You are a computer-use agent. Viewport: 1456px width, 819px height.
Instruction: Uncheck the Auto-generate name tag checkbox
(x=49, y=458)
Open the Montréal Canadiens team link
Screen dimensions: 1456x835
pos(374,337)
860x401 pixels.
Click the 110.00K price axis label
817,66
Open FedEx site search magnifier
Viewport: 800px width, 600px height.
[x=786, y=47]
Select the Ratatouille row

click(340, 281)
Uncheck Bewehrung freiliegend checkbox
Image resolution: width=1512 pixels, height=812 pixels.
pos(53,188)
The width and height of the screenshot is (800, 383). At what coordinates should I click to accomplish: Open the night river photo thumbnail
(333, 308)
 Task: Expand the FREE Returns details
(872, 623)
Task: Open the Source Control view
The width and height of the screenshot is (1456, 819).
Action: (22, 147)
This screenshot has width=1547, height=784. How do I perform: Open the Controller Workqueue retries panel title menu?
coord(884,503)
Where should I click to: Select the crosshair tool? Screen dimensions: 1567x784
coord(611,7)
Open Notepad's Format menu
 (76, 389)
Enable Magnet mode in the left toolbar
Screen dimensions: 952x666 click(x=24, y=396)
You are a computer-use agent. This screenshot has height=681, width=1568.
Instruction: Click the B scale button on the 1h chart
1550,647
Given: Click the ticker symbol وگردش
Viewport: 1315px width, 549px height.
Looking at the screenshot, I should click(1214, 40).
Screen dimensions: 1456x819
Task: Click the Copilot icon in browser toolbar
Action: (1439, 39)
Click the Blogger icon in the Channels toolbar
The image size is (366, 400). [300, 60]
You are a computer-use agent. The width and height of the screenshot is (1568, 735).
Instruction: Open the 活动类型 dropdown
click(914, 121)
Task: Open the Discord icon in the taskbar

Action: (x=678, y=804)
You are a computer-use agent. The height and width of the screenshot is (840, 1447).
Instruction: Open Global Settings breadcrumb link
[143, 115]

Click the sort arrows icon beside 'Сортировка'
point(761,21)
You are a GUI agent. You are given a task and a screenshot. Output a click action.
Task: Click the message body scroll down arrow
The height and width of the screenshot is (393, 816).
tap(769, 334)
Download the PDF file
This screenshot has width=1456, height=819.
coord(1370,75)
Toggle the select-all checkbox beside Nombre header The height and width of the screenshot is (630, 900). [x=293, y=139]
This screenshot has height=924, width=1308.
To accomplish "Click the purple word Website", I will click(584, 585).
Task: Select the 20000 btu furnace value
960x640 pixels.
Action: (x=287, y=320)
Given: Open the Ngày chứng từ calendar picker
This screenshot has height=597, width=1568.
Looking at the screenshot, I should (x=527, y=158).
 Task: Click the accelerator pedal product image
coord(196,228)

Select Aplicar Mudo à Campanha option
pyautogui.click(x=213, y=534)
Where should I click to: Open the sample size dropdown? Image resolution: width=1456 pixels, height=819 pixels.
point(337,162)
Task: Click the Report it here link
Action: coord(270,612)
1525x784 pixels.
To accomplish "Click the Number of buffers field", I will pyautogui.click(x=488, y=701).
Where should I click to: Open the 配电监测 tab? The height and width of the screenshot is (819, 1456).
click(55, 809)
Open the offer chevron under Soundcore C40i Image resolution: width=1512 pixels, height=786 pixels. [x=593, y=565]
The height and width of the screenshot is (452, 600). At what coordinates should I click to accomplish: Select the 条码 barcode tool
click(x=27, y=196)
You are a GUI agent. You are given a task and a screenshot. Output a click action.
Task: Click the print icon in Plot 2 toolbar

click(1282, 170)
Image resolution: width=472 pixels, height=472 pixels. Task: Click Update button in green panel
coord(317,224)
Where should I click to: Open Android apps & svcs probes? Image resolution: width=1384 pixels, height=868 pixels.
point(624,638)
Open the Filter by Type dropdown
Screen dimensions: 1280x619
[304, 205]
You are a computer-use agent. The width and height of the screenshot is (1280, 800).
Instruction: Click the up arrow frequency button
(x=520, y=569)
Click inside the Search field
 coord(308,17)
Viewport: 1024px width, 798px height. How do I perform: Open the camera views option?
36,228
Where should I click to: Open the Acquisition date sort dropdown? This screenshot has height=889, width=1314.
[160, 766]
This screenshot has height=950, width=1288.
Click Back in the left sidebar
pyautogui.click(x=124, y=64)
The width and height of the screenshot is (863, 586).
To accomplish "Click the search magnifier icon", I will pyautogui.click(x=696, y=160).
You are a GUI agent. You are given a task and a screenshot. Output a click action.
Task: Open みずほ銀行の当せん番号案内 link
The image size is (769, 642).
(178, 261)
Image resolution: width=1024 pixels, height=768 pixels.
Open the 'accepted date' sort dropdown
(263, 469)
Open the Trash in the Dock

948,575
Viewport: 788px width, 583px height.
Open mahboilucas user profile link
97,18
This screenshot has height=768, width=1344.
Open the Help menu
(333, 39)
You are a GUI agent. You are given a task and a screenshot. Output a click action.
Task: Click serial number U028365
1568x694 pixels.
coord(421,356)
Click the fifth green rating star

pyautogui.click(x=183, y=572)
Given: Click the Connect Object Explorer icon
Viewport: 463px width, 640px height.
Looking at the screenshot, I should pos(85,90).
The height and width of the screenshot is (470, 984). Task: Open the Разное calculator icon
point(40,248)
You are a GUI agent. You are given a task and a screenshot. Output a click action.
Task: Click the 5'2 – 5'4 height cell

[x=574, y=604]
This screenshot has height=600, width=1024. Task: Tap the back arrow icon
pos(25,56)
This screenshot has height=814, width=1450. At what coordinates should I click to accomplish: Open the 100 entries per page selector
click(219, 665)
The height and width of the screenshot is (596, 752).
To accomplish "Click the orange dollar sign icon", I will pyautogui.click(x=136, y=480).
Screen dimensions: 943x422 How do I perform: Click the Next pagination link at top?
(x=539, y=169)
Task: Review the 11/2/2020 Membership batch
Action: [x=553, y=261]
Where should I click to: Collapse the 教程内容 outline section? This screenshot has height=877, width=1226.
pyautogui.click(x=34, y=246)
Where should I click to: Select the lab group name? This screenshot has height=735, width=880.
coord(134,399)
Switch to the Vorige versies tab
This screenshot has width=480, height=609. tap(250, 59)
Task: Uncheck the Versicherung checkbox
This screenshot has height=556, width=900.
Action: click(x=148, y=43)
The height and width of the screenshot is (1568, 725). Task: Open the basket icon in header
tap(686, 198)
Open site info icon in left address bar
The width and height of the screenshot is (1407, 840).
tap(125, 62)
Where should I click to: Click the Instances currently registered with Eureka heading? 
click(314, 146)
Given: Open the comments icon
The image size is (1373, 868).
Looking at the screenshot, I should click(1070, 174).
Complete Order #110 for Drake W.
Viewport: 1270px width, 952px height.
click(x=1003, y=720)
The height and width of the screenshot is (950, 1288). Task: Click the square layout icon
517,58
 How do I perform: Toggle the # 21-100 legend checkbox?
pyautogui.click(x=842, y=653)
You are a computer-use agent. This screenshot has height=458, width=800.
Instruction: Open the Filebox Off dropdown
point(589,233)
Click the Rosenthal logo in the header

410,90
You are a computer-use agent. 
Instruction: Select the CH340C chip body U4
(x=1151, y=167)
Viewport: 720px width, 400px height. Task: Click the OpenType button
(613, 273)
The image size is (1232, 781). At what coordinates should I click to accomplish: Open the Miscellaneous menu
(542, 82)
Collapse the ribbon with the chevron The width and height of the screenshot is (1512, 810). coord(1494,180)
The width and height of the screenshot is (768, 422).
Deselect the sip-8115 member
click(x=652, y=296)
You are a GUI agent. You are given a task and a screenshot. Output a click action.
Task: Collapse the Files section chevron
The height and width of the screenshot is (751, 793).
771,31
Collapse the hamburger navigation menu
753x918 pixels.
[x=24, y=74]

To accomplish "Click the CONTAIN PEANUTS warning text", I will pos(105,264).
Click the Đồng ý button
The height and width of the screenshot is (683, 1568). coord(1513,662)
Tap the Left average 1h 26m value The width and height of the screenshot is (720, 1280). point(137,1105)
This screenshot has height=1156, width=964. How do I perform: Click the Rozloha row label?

# Task to complete
Reproduce the records verbatim from the line with "Viewport: 788px width, 583px height." to the line with "This screenshot has width=480, height=609.", inclusive, and nothing else.

# Correct answer
Viewport: 788px width, 583px height.
Open mahboilucas user profile link
97,18
This screenshot has height=768, width=1344.
Open the Help menu
(333, 39)
You are a GUI agent. You are given a task and a screenshot. Output a click action.
Task: Click serial number U028365
1568x694 pixels.
coord(421,356)
Click the fifth green rating star

pyautogui.click(x=183, y=572)
Given: Click the Connect Object Explorer icon
Viewport: 463px width, 640px height.
Looking at the screenshot, I should pos(85,90).
The height and width of the screenshot is (470, 984). Task: Open the Разное calculator icon
point(40,248)
You are a GUI agent. You are given a task and a screenshot. Output a click action.
Task: Click the 5'2 – 5'4 height cell

[x=574, y=604]
This screenshot has height=600, width=1024. Task: Tap the back arrow icon
pos(25,56)
This screenshot has height=814, width=1450. At what coordinates should I click to accomplish: Open the 100 entries per page selector
click(219, 665)
The height and width of the screenshot is (596, 752).
To accomplish "Click the orange dollar sign icon", I will pyautogui.click(x=136, y=480).
Screen dimensions: 943x422 How do I perform: Click the Next pagination link at top?
(x=539, y=169)
Task: Review the 11/2/2020 Membership batch
Action: [x=553, y=261]
Where should I click to: Collapse the 教程内容 outline section? This screenshot has height=877, width=1226.
pyautogui.click(x=34, y=246)
Where should I click to: Select the lab group name? This screenshot has height=735, width=880.
coord(134,399)
Switch to the Vorige versies tab
This screenshot has width=480, height=609. tap(250, 59)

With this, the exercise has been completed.